Zaczyna warczeć po czym rzuca się na Kapitana Amerykę. Gryzie go i atakuje pazurami, wali na ślepo w furii, dodatkowo cały czas uderza dziwnego "pająka" powietrznymi mackami.
Moderator
Wykonuje uniki dzięki pajęczemu zmysłu.Po chwili ręka zmienia się w ostrze i wykonuje tornado śmierci.

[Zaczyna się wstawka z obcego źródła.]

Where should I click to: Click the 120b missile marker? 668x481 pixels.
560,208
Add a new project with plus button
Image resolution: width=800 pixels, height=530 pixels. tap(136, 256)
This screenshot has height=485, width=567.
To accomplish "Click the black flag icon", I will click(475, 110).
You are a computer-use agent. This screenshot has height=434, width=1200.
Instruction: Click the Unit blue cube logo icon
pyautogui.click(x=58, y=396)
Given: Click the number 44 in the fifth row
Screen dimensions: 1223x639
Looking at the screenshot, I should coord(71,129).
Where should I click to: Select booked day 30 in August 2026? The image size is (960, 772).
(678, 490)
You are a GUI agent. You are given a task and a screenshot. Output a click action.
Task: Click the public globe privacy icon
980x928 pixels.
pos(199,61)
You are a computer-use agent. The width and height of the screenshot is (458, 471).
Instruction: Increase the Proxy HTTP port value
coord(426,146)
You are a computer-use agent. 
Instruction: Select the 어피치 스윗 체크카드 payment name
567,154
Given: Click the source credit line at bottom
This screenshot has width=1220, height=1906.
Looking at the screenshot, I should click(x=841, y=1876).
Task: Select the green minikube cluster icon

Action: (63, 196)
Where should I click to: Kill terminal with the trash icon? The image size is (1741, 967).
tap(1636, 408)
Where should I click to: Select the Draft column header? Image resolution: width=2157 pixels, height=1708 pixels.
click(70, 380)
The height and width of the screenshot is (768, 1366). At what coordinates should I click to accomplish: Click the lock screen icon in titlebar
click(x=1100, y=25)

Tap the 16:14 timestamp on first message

//Ów tornada nie da się zatrzymać
Właściciel
Ninja:
Kapitan przyłożył ci Tarczą w głowę blokując ciosy. Widzisz jak z jednego helikoptera nad tobą wysuwają się rakiety.
Fronterin:
Udaje ci się to.
Właściciel
Fronterin:
Ostrze zabija jednego z Hydrowców (nie Ninje) słyszysz głos z helikoptera:
-Proszę się poddać inaczej użyjemy rakiet!
Moderator
Spojrzał kto był w śmigłowcu.
Właściciel
W środku helikoptera jest człowiek z oznaczeniami Tarczy.
Moderator
Wykonuje kopniaka z pół obrotu powala Wilka a potem związuję go za pomocą sieci. Wskakuje na helikopter.
Właściciel
Fronterin:
Możesz się złapać płozy.
Właściciel
Widzisz jak symbiot wchodzi na wilka.
Moderator
Ciekawe jak został wypuszczony,ale dobra. Łapie symbionta za pomocą sieci a potem robi jakby "siatkę",która łapie symbionta.
Właściciel
Symbiot przyczepił się przedtem do wilka. Nie udało się.
Właściciel
//I to jest moment którego nie lubię. Muszę czekać na ninje//
Moderator
//Lub zrobić coś z jego postacią.
Właściciel
//Napisał aby ta postać była NPC//
Kapitan zeskoczył z łodzi na mostek. Rakiety z helikoptera wysadziły łódź. Nigdzie nie widzicie ciała wilka.
Hawk:
Widzisz jak helikopter niszczy rakietami łódź.
Moderator
Leci w sgronę portu pomagać cywilom. Przy okazji skanuje region katastrofy.
Właściciel
Hawk:
Skanowanie nic nie dało.
Fronterin:
Widzisz Alvę na mostku (portowym).
-Czyli jeden problem z głowy.
Moderator
Wylądował w porcie szukać cywili, którzy potrzebowali pomocy.
Moderator
Poleciał do Alvy.
-Morderca z baru chyba jest załatwiony.